Les Atikamekws défendent la souveraineté de leurs terres



21 juillet 2012 - Depuis le 26 juin au matin, les chemins forestiers et le chemin de fer du Canadien National (CN) en Haute-Mauricie ont été bloqués, en signe de protestation contre l’exploitation des ressources naturelles de leur territoire ancestral, par les membres de la nation Atikamekws. Les trois conseils de bande de Wemotaci, d’Opitciwan et de Manawan entendent perturber les opérations forestières et de transport de la ressource vers les usines de transformation.

« Nous visons surtout les opérations forestières de Kruger », déclarait le chef du conseil de bande d’Opitciwan, Christian Awashish.
Le territoire revendiqué par les Atikamekws, nommé Nitaskinan, est d’une superficie de 62,000 km², soit environ plus de deux fois la superficie de la ville de La Tuque.

Les négociations entreprises il y a plus de 32 ans entre la nation atikamekw et les gouvernements n’avancent pas. « Depuis trois ans, nous sommes complètement bloqués. Le gouvernement fédéral n’a plus de négociateur. C’est assez ! Trente-trois ans de négociations, c’est inacceptable », affirme le chef Awashish. « Pendant ce temps, le quotidien sur nos communautés n’est pas mieux. Les gens vivent encore dans la pauvreté et nous manquons de maisons pour tout le monde. »

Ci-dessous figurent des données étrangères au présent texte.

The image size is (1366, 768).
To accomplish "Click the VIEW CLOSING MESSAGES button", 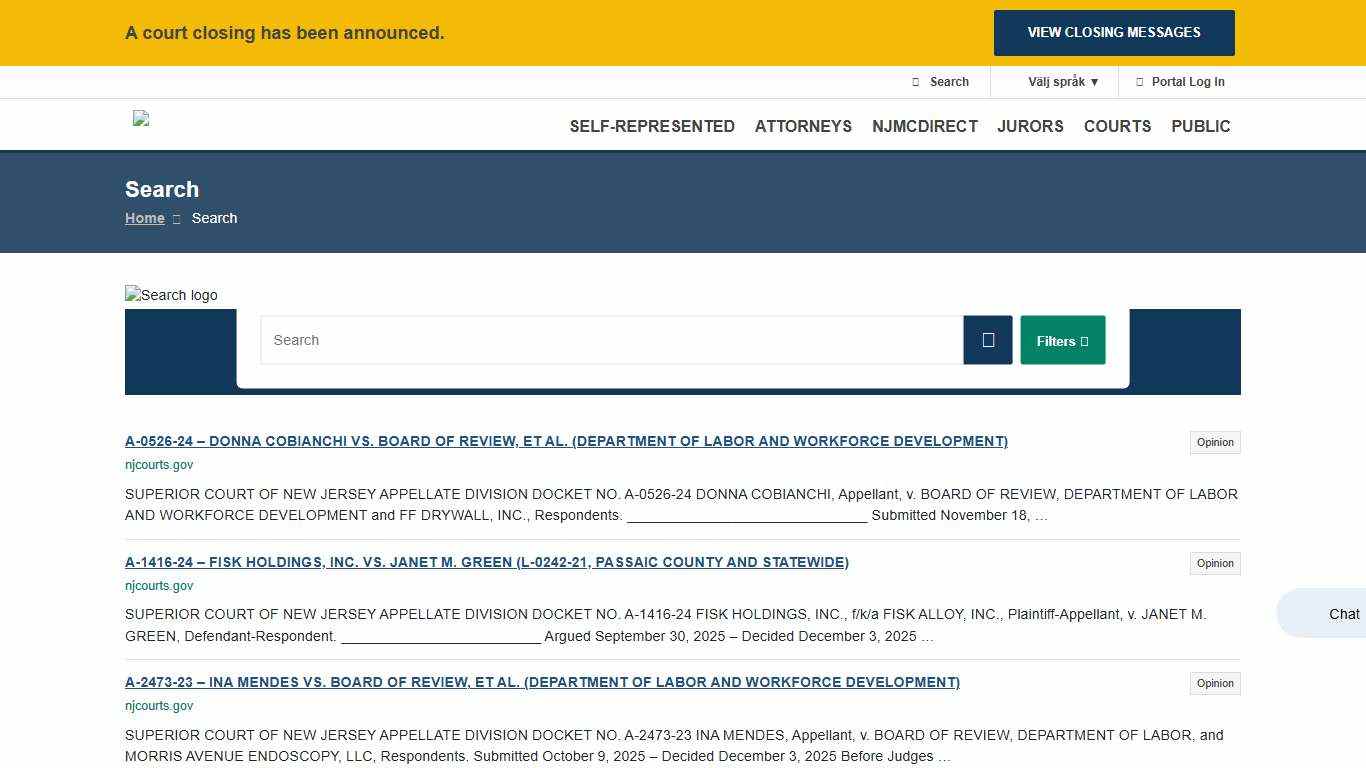I will 1114,32.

Les demandes des communautés atikamekws

Les trois communautés autochtones désirent être consultées pour l’exploitation des ressources naturelles sur leur territoire ancestral, le Nitaskinan. Ils dénoncent par la même occasion la stagnation de la négociation territoriale globale qui dure depuis 33 ans avec le gouvernement fédéral. Les chefs atikamekws veulent signer avec les gouvernements fédéral et provincial une entente similaire à la Paix des Braves qui permet aux Cris d’obtenir des redevances sur l’exploitation des ressources naturelles.

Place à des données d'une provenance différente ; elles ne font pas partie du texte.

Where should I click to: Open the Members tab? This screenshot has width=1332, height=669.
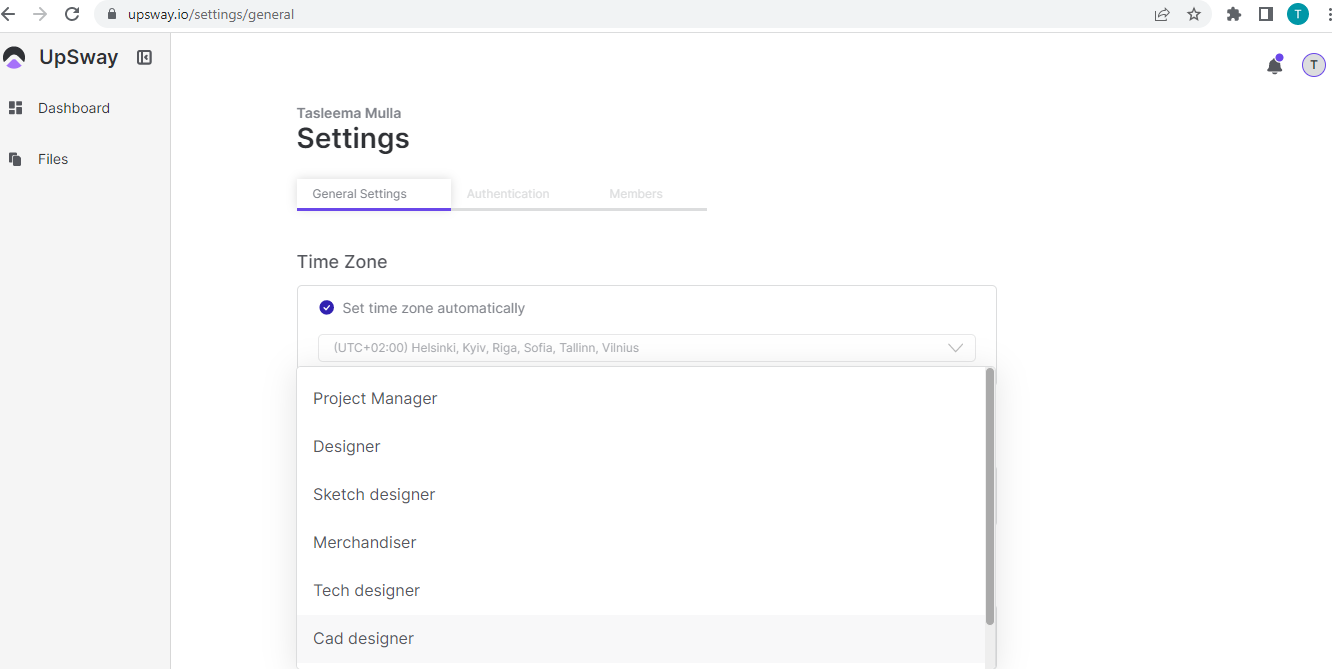pyautogui.click(x=636, y=194)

Douze années après la publication du rapport de la Commission royale sur les peuples autochtones, aucun geste n’a encore été posé. Le rapport disait: « Les Canadiens rejettent le paternalisme du passé et reconnaissent que les autochtones sont les mieux placés pour définir leurs intérêts et en assurer la promotion. »
Le conseil de bande d’Opitciwan demande pour alimenter sa scierie, que Québec lui accorde un volume de bois de 74 000 m³ qui appartient à Kruger. La demande a été faite il y a plusieurs mois. Québec n’a pas accepté cette demande. « C’est la goutte qui a fait déborder le vase », selon le chef du conseil de bande d’Opitciwan, Christian Awashish. Le conseil de bande d’Opitciwan dit que ce refus de discuter de ces demandes l’a poussé à passer à l’action. « Nous passons à une autre étape. On monte la pression d’un cran », soutient le chef C. Awashish. « C’est un geste de désespoir ».

Les autochtones contestent les activités de Kruger, qui s’effectuent sans leur consentement et sans consultation. Les Atikamekws soutiennent qu’ils ne sont pas consultés lorsque vient le temps d’allouer les droits de coupe de bois et qu’ils n’obtiennent aucune compensation financière.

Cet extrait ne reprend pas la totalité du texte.